-- WORKING DATA follows --
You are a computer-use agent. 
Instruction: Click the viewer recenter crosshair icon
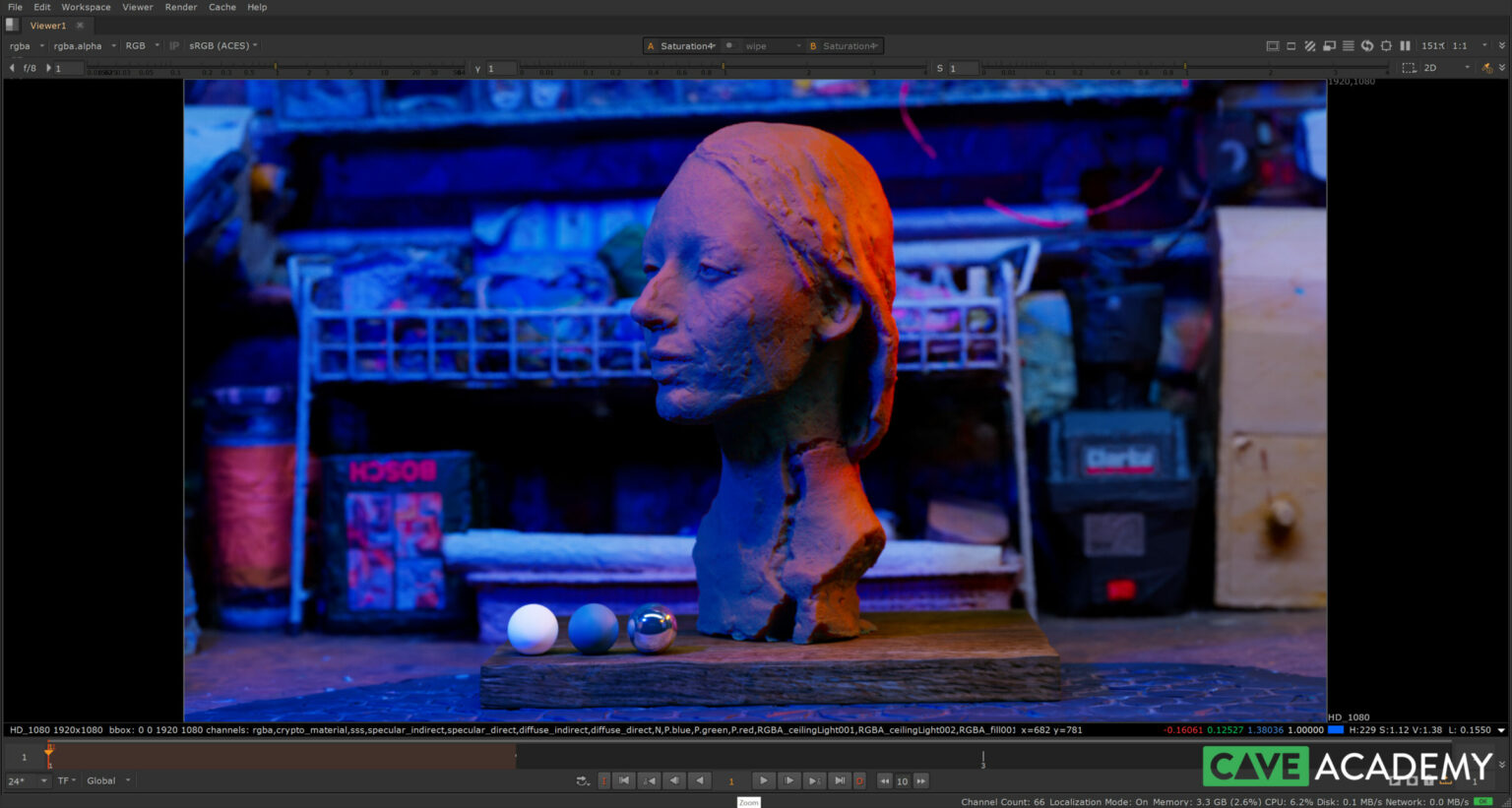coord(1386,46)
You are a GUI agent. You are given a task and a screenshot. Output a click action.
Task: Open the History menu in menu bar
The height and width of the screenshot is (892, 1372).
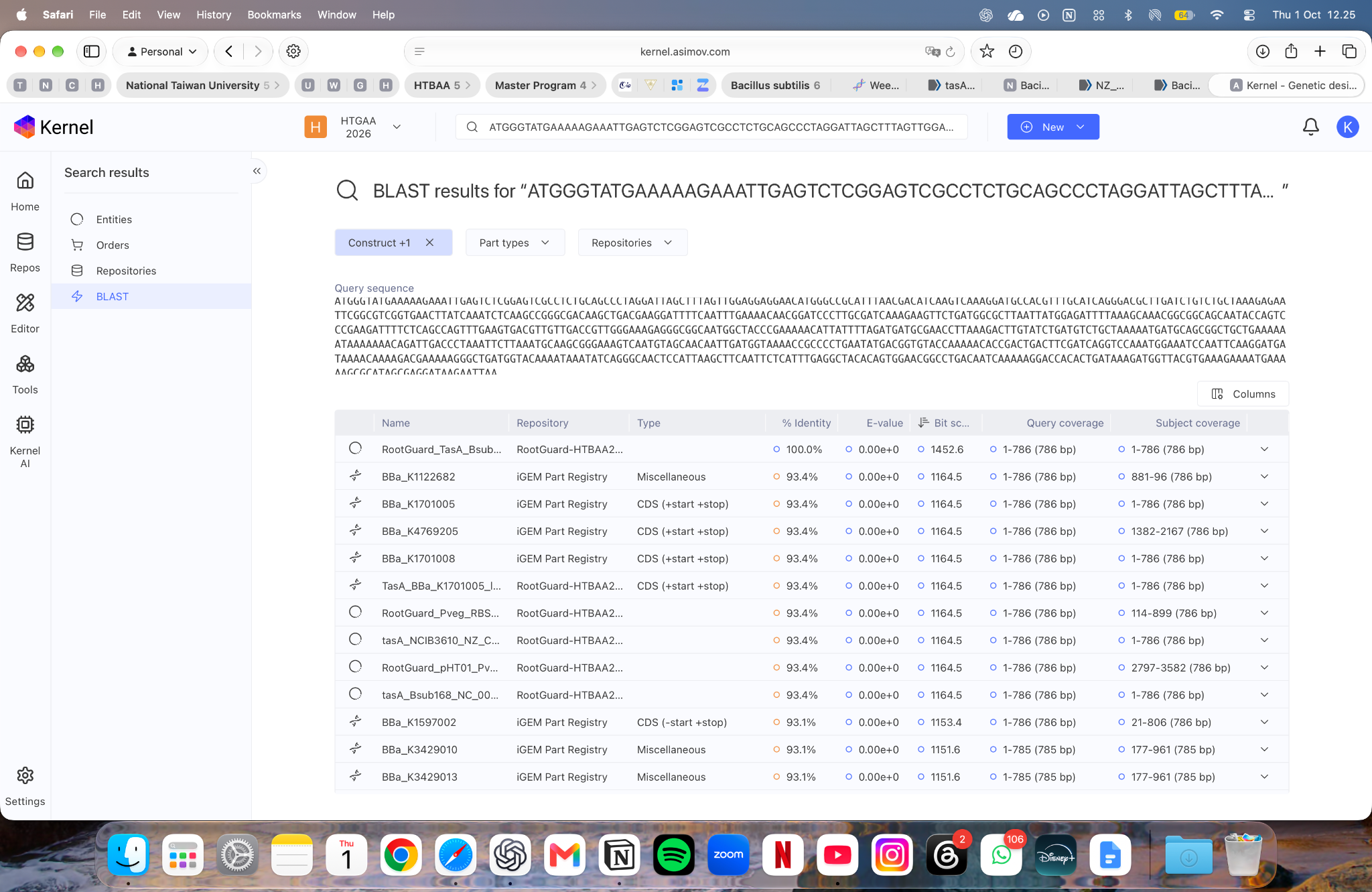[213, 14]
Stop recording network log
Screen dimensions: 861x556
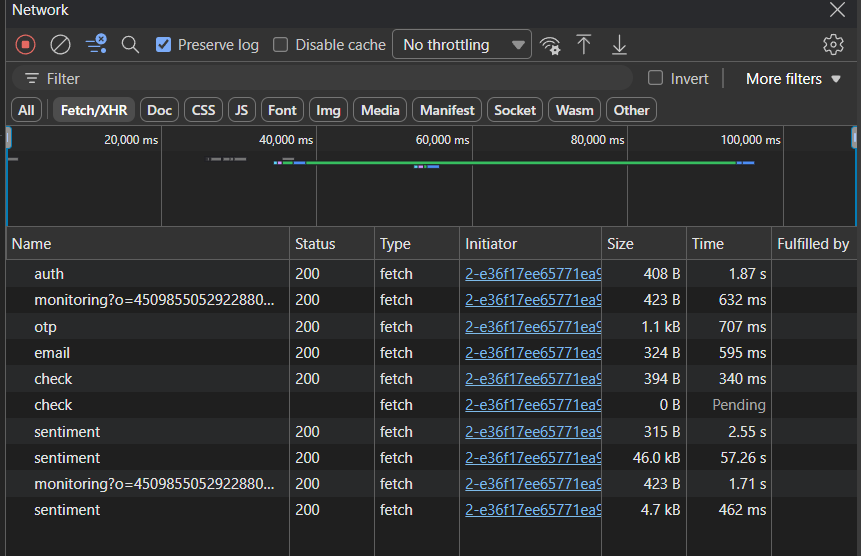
-- WORKING DATA concluded --
* ASSIGNMENT
Pictures within the entries must not be reproduced; everything else is to be restated verbatim.

* REPLY
You are a computer-use agent. 
Instruction: Click the viewer recenter crosshair icon
coord(1386,46)
You are a GUI agent. You are given a task and a screenshot. Output a click action.
Task: Open the History menu in menu bar
The height and width of the screenshot is (892, 1372).
[213, 14]
Stop recording network log
Screen dimensions: 861x556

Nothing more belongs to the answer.